Set problem → Count the lines in the records below that contain the string "located". Give only the number.

[Stored data]
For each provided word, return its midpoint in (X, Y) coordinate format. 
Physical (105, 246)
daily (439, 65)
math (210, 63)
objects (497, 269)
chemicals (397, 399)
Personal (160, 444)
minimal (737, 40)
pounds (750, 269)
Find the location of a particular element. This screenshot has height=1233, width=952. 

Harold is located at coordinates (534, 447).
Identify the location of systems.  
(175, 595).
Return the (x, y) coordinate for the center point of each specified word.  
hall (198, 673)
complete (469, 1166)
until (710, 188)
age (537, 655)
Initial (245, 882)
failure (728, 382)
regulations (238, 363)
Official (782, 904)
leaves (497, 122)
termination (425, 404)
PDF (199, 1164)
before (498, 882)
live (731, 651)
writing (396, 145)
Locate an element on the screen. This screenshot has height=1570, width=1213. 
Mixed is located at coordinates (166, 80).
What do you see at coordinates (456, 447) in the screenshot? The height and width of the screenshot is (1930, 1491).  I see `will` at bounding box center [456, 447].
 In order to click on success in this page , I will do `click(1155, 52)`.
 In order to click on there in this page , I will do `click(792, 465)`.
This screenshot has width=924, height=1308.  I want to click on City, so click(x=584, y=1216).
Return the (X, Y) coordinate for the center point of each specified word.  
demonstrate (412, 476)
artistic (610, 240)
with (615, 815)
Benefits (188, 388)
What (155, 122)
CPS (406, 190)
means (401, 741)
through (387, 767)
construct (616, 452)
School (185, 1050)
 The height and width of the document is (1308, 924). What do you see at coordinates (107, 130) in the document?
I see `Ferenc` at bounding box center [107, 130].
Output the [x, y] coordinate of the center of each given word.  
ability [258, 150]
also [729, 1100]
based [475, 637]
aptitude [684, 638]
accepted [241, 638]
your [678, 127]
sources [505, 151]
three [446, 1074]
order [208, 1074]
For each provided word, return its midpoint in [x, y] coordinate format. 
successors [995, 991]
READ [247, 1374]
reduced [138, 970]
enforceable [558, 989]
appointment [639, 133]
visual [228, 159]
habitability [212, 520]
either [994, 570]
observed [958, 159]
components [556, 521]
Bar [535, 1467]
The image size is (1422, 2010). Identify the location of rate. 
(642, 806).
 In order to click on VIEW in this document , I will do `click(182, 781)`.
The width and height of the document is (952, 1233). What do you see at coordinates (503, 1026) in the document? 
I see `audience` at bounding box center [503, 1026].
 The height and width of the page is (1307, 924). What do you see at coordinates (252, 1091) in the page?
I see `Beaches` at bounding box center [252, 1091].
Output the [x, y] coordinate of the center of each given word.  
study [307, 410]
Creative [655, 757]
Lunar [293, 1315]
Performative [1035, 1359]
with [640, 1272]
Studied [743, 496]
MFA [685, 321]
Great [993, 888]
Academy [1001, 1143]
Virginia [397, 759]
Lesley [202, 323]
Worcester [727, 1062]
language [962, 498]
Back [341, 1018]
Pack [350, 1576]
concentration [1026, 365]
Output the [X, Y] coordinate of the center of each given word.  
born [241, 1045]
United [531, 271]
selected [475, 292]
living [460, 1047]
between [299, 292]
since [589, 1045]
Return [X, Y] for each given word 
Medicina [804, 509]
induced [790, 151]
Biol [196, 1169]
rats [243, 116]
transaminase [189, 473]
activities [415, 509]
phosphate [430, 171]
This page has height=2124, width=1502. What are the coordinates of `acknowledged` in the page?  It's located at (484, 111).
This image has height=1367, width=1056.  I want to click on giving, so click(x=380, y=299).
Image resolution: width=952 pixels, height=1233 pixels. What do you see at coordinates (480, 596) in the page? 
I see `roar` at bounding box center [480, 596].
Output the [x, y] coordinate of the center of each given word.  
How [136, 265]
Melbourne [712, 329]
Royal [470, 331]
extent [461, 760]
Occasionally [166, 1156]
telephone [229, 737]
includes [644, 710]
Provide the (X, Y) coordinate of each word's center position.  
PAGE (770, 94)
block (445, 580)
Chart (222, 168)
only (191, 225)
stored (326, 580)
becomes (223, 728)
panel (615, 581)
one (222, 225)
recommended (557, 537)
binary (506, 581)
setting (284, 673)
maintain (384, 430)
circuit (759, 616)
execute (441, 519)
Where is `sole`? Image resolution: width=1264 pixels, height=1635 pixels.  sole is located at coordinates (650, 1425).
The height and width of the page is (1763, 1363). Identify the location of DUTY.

Result of the task → 4